Brain-Inspired PHOtonic PROCessor – BIPHOPROC_2

Submission summary

BiPhoProc aims to demonstrate a highly innovative self-consistent bio-inspired computer, which hardware architecture is based on a hybrid digital (FPGA) and optoelectronic systems. The computing efficiency will be moreover demonstrated on real-world complex technological tasks, in stead of usual standard academic benchmarks, thus demonstrating the actual efficiency and applicability of the unconventional approach. These chosen tasks are chosen because they can not be solved currently with conventional digital computers. The ability to solve these complex tasks will represent a critical milestone of the project after two years, which could consist in a necessary condition for the continuation of the project for two more years. In case of success, continuation would then address the increase of the computational power, the development of unsupervised learning capabilities, and chip integration of the successful hardware, or of a part of it.
The concept of this bio-inspired computer is known in the literature as Reservoir Computer (RC), or also Echo State Network, or even Liquid State Machine. The PI recently developed this approach with photonic hardware, in the framework of a successful EU FET project. The project led to the world first photonic Reservoir, i.e. the first hardware demonstration for the processing core of a RC. It was highlighted in Nature Physics, Nature Photonics, and Optics & Photonics Focus. The aim of BiPhoProc is to demonstrate the first complete photonic RC system, moreover with the capability to solve real-wold complex technological problems.
The proposed project consists of a twofold strongly unconventional approach: (i) the computational concept in itself (RC) is not yet widely addressed, despite many successful achievements (the PI's group is the only having already successfully addressed a hardware demonstration of RC in France); (ii) the physical implementation of such RC concept is also strongly unusual, since it makes use of an optoelectronic nonlinear delay dynamics as the Reservoir classically consisting of a neural network or a network of dynamical nodes. This high risk unconventional purely temporal architecture is however expected to provide efficient practical solutions where the neural network architecture is facing hard experimental difficulties related to the connectivity between the spatial nodes of the network.
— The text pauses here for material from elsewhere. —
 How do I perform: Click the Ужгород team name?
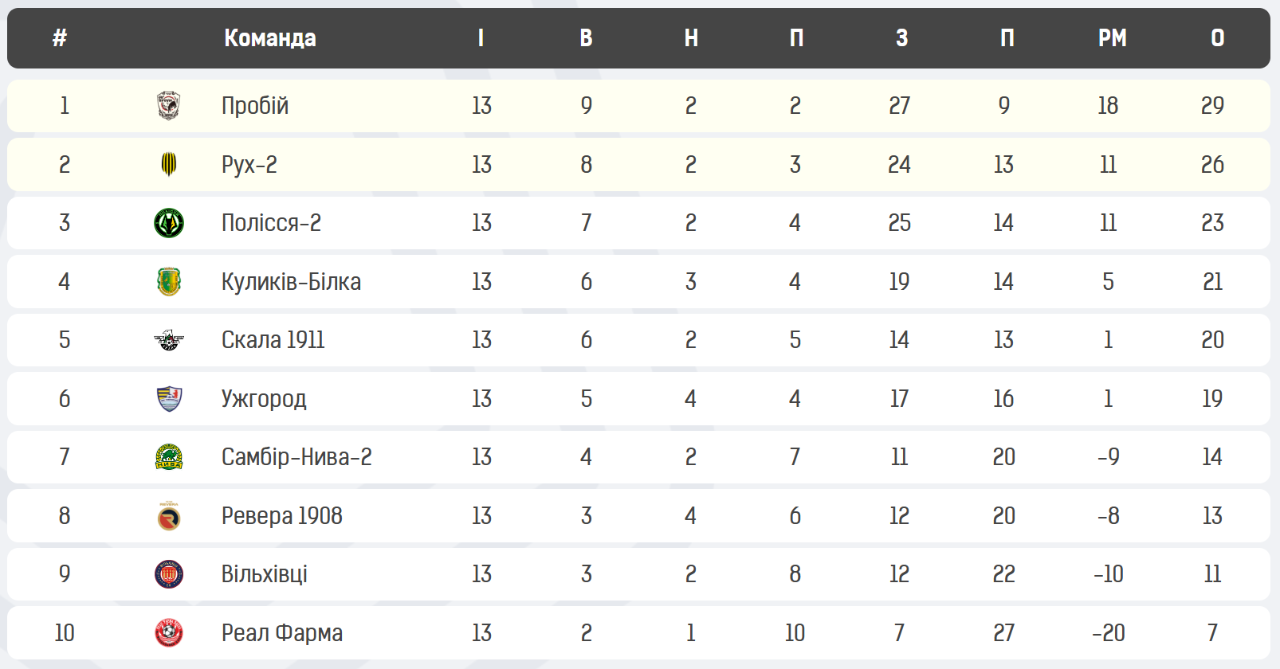tap(264, 399)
Delay dynamics practically emulate in the time domain, a virtual spatial dimension, allowing then to use various signal processing tools to implement complex neural network processing functionality (e.g. input layer connectivity can be realized through time division multiplexing, a well known technique in information transmission).
Open issues to be addressed within the project are numerous, since currently obtained results are concerning the Reservoir only, but a whole self-consistent RC processor is far from being operational. This latter point is the main challenge of the project. To successfully achieve it, several points will need to be solved: Encoding of the input information will need to properly identified and optimized with respect tot he delay dynamics properties; The so-called input mask for input information injection into the delay Reservoir will need to be deterministically derived with respect to the addressed problem; The output layer and the hardware implementation of the corresponding Read-Out also consists in an open problem (off-line algorithm only are currently used to perform RC), which requires a physical solution if one needs to perform fast real-time RC processing; The photonic Reservoir was demonstrated to be operational, however currently at the cost of a complex parameter optimization procedure: universal (problem-independent) hardware architecture is still missing, and will need to be addressed.

Project coordination

Laurent Larger (Franche-Comté Electronique Mécanique Thermique et Optique - Scences et Technologie)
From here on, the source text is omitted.